Text excerpt:
—————

Discussion about this post

User's avatar
Andrew Riddell's avatar

It is all arse about face.

The starting point should be what public services should we have? then what resourcing (staff and $) needed to provide those public services? From this the size of the public service follows.

Instead we get the sort of ideological blind faith approach that there must be inefficient spending in the public sector so if we cut budgets by some arbitrary amount (eg 6.5%) that will ensure efficiency in providing an undefined level of public services. Add in blather about front line services and back office services as if these are not intrinsically linked it must follow that we will all be better off.

Mix it all together and what we actually get is reckons rule.

Expand full comment
Basil Brush's avatar

I’m a retired frontline public servant of 45 years. Unlike the people slathering for the slashing of public expenditure, I have seen how the sector operates (the good and the bad) and how arbitrary cuts to budgets cripple its function and performance. I’ll wager that the very people howling for cuts will soon be howling again about the sector’s failure to meet their needs.

The preoccupation with public servant numbers is simplistic. Numbers are a dangerously inadequate metric of viability, resilience and purpose. Andrew Riddell has it right with his ‘starting point’ proposition. But the budget cuts appeal to those who have swallowed the political right’s hysterical demonising of the public service and of public servants. The same goes for right’s demonising of taxes. This hysteria has a near-anti-Semitic character - blame a particular group or sector for the problems your policies have created.

—————

Extracted data entries:
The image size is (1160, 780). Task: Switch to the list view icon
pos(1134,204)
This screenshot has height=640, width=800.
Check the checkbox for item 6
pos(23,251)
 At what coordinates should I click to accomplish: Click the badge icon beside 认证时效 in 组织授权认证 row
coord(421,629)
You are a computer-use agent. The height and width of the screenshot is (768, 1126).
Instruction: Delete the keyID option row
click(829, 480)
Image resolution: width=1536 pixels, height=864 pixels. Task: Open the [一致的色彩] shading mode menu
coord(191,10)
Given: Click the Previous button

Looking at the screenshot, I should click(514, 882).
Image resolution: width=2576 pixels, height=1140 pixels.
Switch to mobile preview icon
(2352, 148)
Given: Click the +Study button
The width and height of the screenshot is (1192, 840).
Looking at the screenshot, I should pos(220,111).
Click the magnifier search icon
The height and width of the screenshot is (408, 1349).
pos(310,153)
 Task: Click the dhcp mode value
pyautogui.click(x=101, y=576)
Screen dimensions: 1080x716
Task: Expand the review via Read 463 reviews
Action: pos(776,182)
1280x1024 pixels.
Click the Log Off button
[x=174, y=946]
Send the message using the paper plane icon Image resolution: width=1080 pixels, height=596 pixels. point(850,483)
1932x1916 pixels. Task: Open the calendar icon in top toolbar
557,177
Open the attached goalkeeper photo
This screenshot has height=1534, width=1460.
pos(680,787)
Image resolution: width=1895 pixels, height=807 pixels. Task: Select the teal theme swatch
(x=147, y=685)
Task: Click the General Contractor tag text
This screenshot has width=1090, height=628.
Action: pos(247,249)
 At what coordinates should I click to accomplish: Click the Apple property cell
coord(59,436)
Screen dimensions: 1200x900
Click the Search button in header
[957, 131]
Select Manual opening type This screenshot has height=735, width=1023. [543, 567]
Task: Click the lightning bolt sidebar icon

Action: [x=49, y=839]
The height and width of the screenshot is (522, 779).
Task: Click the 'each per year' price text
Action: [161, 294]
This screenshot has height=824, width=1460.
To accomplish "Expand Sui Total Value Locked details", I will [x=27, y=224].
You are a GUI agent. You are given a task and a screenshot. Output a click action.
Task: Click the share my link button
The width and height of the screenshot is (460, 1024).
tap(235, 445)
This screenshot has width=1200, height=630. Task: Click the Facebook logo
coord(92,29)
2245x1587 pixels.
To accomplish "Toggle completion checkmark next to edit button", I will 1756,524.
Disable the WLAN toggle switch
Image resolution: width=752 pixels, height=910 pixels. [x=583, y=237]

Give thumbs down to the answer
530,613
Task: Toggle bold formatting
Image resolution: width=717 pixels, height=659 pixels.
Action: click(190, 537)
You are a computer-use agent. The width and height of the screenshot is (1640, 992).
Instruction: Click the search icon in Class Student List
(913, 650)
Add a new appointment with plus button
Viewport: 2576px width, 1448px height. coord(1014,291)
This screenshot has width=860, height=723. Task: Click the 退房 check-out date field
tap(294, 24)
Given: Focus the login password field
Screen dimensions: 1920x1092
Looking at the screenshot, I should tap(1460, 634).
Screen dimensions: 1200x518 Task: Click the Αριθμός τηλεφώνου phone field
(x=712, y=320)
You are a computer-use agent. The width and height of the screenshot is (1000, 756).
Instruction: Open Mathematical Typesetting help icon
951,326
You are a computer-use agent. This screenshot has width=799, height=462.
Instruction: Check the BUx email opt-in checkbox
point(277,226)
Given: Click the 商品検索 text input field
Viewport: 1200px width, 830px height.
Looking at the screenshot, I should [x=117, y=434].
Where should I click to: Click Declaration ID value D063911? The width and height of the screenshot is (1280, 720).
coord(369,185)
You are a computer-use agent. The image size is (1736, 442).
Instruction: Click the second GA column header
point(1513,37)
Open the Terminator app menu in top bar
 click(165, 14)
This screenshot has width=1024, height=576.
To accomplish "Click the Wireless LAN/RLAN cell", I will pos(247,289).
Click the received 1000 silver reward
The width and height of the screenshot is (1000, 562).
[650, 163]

—————

Directions:
[A] Answer the following from the comment thread on public service budget cuts:
(i) What percentage does the first comment give as an example of an arbitrary budget cut?
(ii) For how many years did the retired frontline public servant serve?
(iii) Whose "starting point" proposition does the second comment endorse?
[B] Supply the next part of the comment thread on public service budget cuts, picking up after its final sentence.

Results in order:
[A]
(i) 6.5%
(ii) 45 years
(iii) Andrew Riddell's

[B]
Rather than arbitrary budget cuts, this government would do better to look at how its childlike belief in the neo-liberal economy has corporatised the public sector, bending it all out of shape and building in massive distortions to function. These pressures institutionalise inefficiencies by forcing the sector to operate in ways entirely inconsistent with the delivery of public services.

For instance, today’s public service is paralysed by a new class of managers for whom the business of managing their organisation is vastly more important than the business the organisation is there to do. Internal structures, relationships and ways of working are wholly aligned with the business of management, not with operational needs. Much of the wastage in the sector is attributable to meeting the open-ended needs of these inward-looking managers.

Wastage is also attributable to the public’s hysterical demands for accountability for tax expenditure. Yes, you public-service bashers are crippling the sector. How so? In my department, the relentless pressure to demonstrate value for every tax dollar created large internal workforces dedicated solely to reporting. These officials do not deliver services to the public. Many are formerly the best of frontline operators now diverted to the reporting bureaucracy. Their needs and timetables take precedence over every other function, even to the extent of pausing critic operational work to feed data into their onerous reporting processes.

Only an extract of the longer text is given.